Companies including Minnesota-based Cargill soon rolled out a host of sweeteners in green packaging.

“They try to suggest this isn’t something much more than the crushed leaves, or a squeezed plant,” said Mike Richardson, an industry analyst for the Freedonia Group in Cleveland. In reality, he said, “They undergo quite a bit of processing.”

Cargill created Truvia, which is a blend of the stevia extract, which has a bitter aftertaste, and erythritol, a cousin to xylitol.

No single product has become the Splenda of natural sweeteners, Richardson said. “They’re still pretty nichey.”

Heartland chose to go a different route by making its “natural” sweetener Ideal with xylitol, which has roughly the same bulk and sweetness as sugar. Like Splenda and Nevella, it’s also sold in pouches for use in baking.

Xylitol’s table-top use has been marginal so far, but Heartland might be able to change that.
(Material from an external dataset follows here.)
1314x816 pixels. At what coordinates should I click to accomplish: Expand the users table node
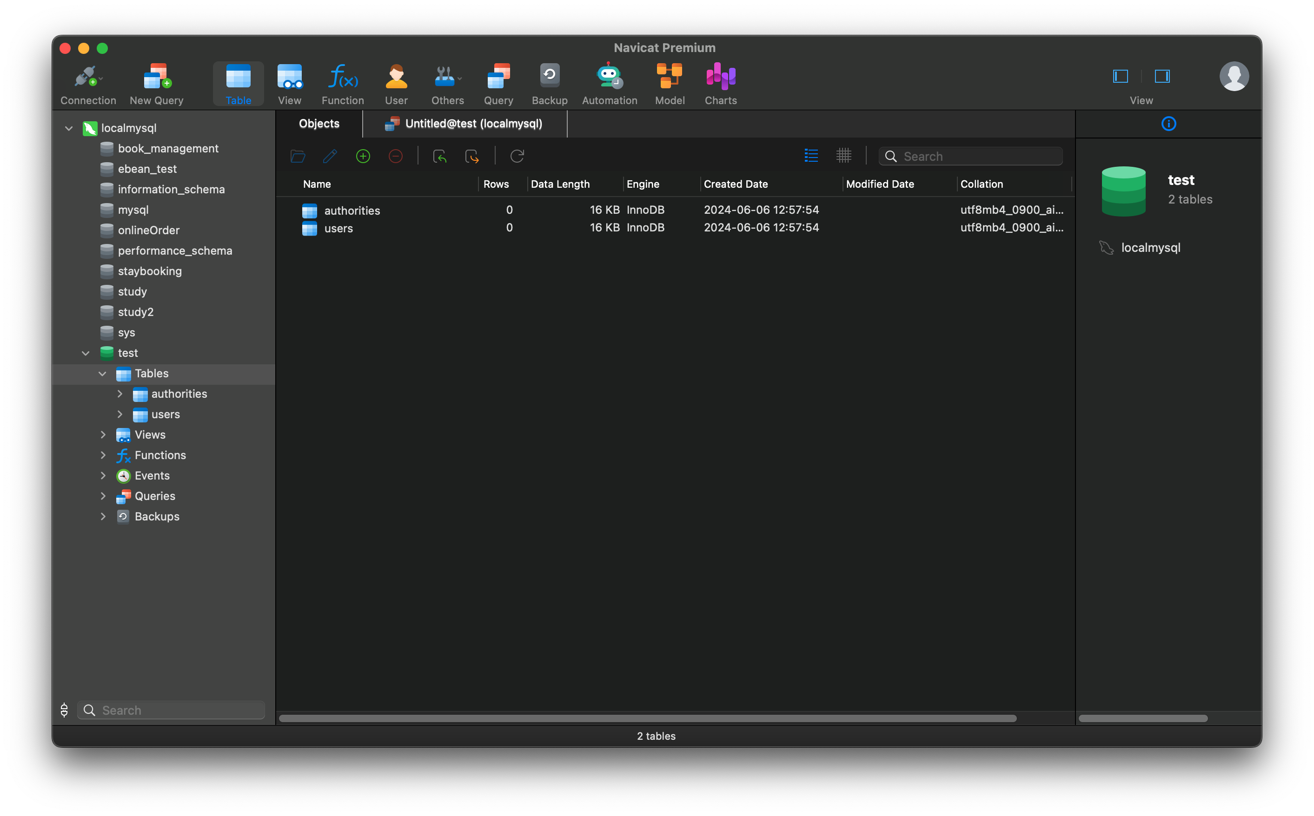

Ideal is the first xylitol product to be placed alongside other sweeteners in the sugar aisle at mainstream grocery stores, Richardson said.

Richardson said previous xylitol marketers “really seem to be trying to draw the demographic that would buy these things at health-food stores—the Toms-of-Maine-crowd.”

A market study conducted by Richardson in May found that new sweeteners such as sucralose, stevia extract and xylitol have the most growth potential. Manufacturer-level demand for xylitol and other sugar alcohols is expected to grow from $423 million to $527 million by 2013. At the retail level, the figures are even higher, Richardson said.

The growth will be more impressive for stevia extract (also known as rebiana), and others that have yet to reach the U.S. market. Richardson projects demand will rise from $38 million to $98 million.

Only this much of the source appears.